僕の平成オナペット史

少年からおっさんに至るまでの僕の性欲を満たしてくれた、平成期のオナペットを振り返る

フォーエバー「お菓子系」横澤りか編

 ブラック企業に入社した僕は、激務の合間を縫ってはロードサイドのセルビデオ店に足を運び、「お菓子系」の雑誌を買って性欲を放出した。素人臭の抜けない十八歳以下の少女が、スクール水着と下着を模したビキニをまとって画一的なポーズをしてくれるだけで、僕の股間は熱くなった。
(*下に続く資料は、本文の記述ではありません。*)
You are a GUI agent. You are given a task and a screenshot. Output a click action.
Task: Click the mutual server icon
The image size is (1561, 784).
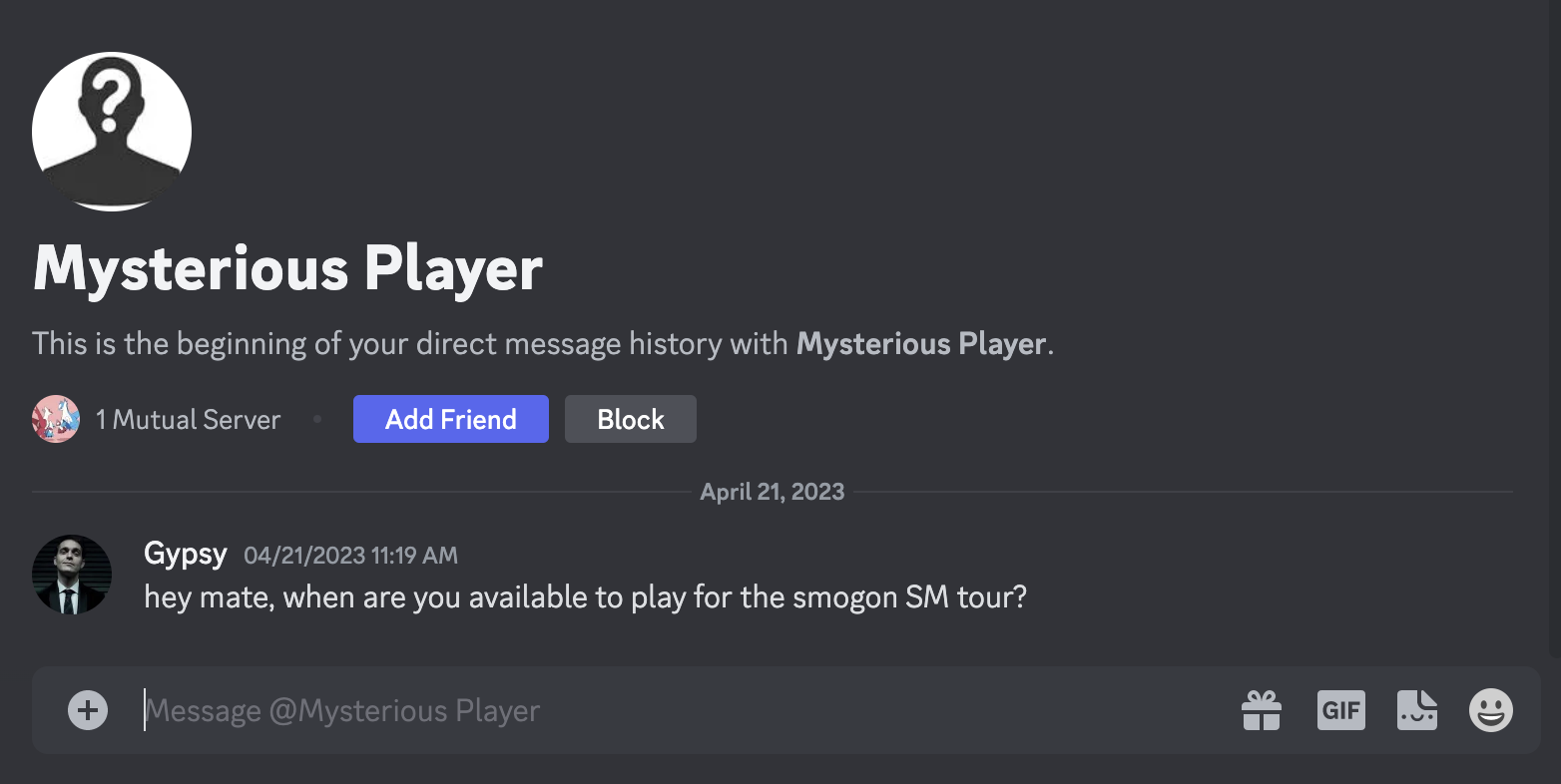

その頃は彼女たちと同年代の優香がデビューしていたが、僕は今まで一度も素材に用いたことがない。
 社会人一年目が過ぎようとした頃、九八年四月号の「クリーム」で横澤りかのグラビアが掲載された。横澤はぽっちゃりした体躯で、素材としては申し分なかったが、その号は巻末の倉上涼子の陰部が見えそうで見えない学生服姿と立派な太ももにすっかり性的想像力がかき立てられ、横澤は後回し的存在だった。
 横澤が衝撃的だったのは、同年六月号の「クリーム」巻頭だ。体操着越しに伝わる胸の立体感とスクール水着、ピンクのビキニ。たったそれだけの演出にもかかわらず、僕は満足だった。どんなに素材がよくても、学生服姿や体操服姿で射精に導くなど今の僕には到底無理だが、あの頃は横澤の顔と太ももを眺めるだけで、たとえ水着のページが少なくても何回でも射精できた。肌の露出が抑えられていた分、想像力を働かせながら性的興奮を高めていった。
 横澤は「クリーム」以外の競合誌でもグラビアを掛け持ちし、その年の夏に刊行された「クリーム写真集」のような総集編でも、グラビアアイドルに引けを取らないビキニ姿を見せてくれた。横澤のモデル活動はそこまでで、秋以降彼女のグラビアを見ることはなかった。読者の人気がなかったから仕事がなくなったのか、それとも読者に自慰素材として用いられるのに耐えられなかったのか。いずれにせよ、「お菓子系」モデルの活動期間は短く、次から次へと新しいモデルを供給してくれるのに慣れていたから、横澤への性的興味も徐々に薄らいでいった。
 僕は「お菓子系」と並行して週刊誌のグラビアも素材に用いていたが、芸能プロダクションが当時売り込もうとしていたモデルのほとんどは印象に残っていないのに対し、彼女たちよりもずっとマイナーで素人同然のモデルの顔と名前は、今でもまだ鮮明に覚えている。ブルセラというニッチな市場を開拓しなければ生き残れない中小出版社の経営戦略に、アンチメジャーの僕は共感を覚え、全盛期をともに歩んできた。
 しかし、僕と「お菓子系」との蜜月関係は、翌年の児童ポルノ法施行で絶たれてしまう。施行直後に刊行された「でかクリーム2」は、すべてのモデルが十八歳以上で、彼女たちが体操服を着ようと、スクール水着姿になろうと、何のリアリティも感じず、それでも買った分の元を取ろうと自慰に勤しんだのは、散々お世話になった「お菓子系」への義理を果たしたかったのかもしれない。